Anaerobic digestion (in the absence of oxygen) with anaerobic bacteria or methane fermentation is used worldwide for disposal of domestic, municipal, agricultural, and industrial biomass waste. This reaction generally produces methane and carbon dioxide and it also occurs in the ecosystem and in the digestive tract. As shown in the following reactions (6.1) and (6.2), hydrogen along with acetic and butyric acids can also be produced by dark fermentation processes using anaerobic and facultative anaerobic chemohetrotrophs [118].

C6O6H12 + 2H2O ^ 2CH3COOH + 4H2 (6.1)

C6O6H12 ^ CH3CH2CH2COOH + 2CO2 + 2H2 (6.2)

Different types of waste materials can also be used for hydrogen fermenta­tion. Hydrogen production is highly dependent on the pH, retention time, and gas partial pressure. Generally, hydrogen production increases with retention time. Biogas produced from landfills generally contains methane (about 55%) and carbon dioxide with traces of hydrogen, ethane, and other impurities. The following description of the sequence of biochemical reac­tions that occur to convert complex molecules to methane closely follow the excellent review of Weiland [118].

In general, methane fermentation can be divided into four phases: hydroly­sis, acidogenesis, acetogenesis/dehydrogenation, and methanation. As shown by Weiland [118], the degradation of complex polymers such as polysaccha­rides, proteins, and lipids results in the formation of monomers and oligomers such as sugars, amino acids, and long-chain fatty acids. The individual degra­dation steps are carried out by different consortia of micro-organisms, which place different requirements on the environment [119]. Hydrolyzing and fer­menting micro-organisms are responsible for the initial attack on polymers and monomers and produce mainly acetate, hydrogen, and varying amounts of fatty acids such as propionate and butyrate [118]. Hydrolytic micro-organ­isms excrete hydrolytic enzymes such as cellulose, amylase, lipase, and the like. Thus, a complex consortium of micro-organisms most of which are strict anaerobes such as Bacteriocides, Clostridia, and Bifidobacteria [118] participate in the hydrolysis and fermentation of organic material [118].

The higher volatile fatty acids are converted into acetate and hydrogen by obligate hydrogen-producing acetogenic bacteria.
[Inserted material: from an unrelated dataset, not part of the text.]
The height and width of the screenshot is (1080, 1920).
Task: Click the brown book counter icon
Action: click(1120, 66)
The maintenance of an extremely low partial pressure of hydrogen is very important for the acetogenic and hydrogen-producing bacteria. The present state of knowledge indicates that hydrogen may be a limiting substrate for methanogens [120]. This is because an addition of hydrogen-producing bacteria to the natural biogas-producing con­sortium increases daily biogas production. Studies [118] have shown that only two groups of methanogenic bacteria produce methane from acetate, hydrogen, and carbon dioxide. These bacteria are strictly anaerobes and require a lower radox potential for growth than most other anaerobic bacteria. Only few species are able to degrade acetate into CH4 and CO2, for example, Methanosarcina barkeri, Methanonococcus mazei, and Methanotrix soehngenii, whereas all methanogenic bacteria are able to use hydrogen to form methane [118].
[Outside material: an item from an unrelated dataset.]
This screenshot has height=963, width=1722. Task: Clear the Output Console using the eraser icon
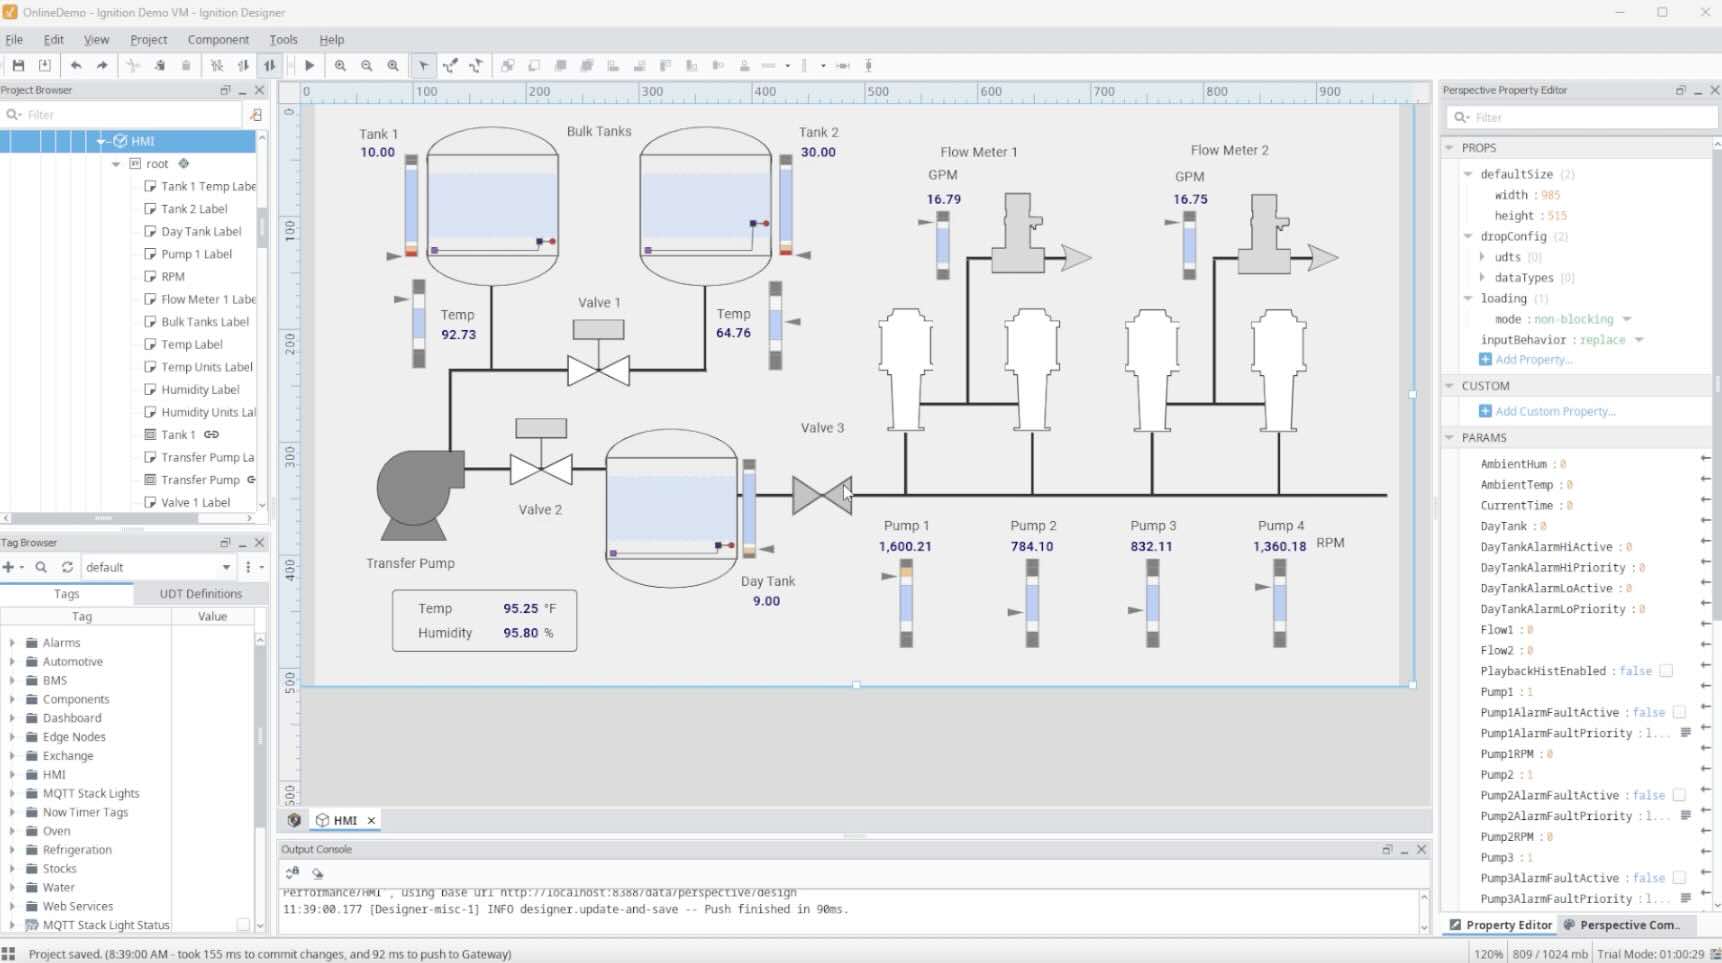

The overall process of methane fermentation can be accomplished in two stages and a balanced anaerobic digestion process demands that in both stages the rates of degradation must be equal in size. If the first degradation step runs too fast, the acid concentration rises and pH drops below 7.0 which inhibits methanogenic bacteria. If the second phase runs too fast, methane production is limited by the hydrolytic stage. Thus the rate-limiting step

depends on the compounds of the substrate used for biogas production. Undissolved compounds such as cellulose, proteins, and fats take several days to crack whereas soluble carbohydrates crack in a few hours. Therefore the process design must be well adapted to the substrate properties for achieving complete degradation without process failure.

Numerous studies have been reported for anaerobic digestion to produce either methane or hydrogen from a variety of waste streams. Some of these studies are summarized in Table 6.7. Maximum gas yields and theoretical methane contents that can be generated from carbohydrates, raw protein, raw fat, and lignin are summarized in Table 6.8 [118]. The biogas generated from landfills generally contains about 50 to 55% methane and the remain­ing composition consists largely of CO2 and traces of water, hydrogen, and other impurities. It is clear from these studies that anaerobic digestion is a very widely used process to generate methane or hydrogen from a variety of organic wastes, both of which are important gaseous biofuels.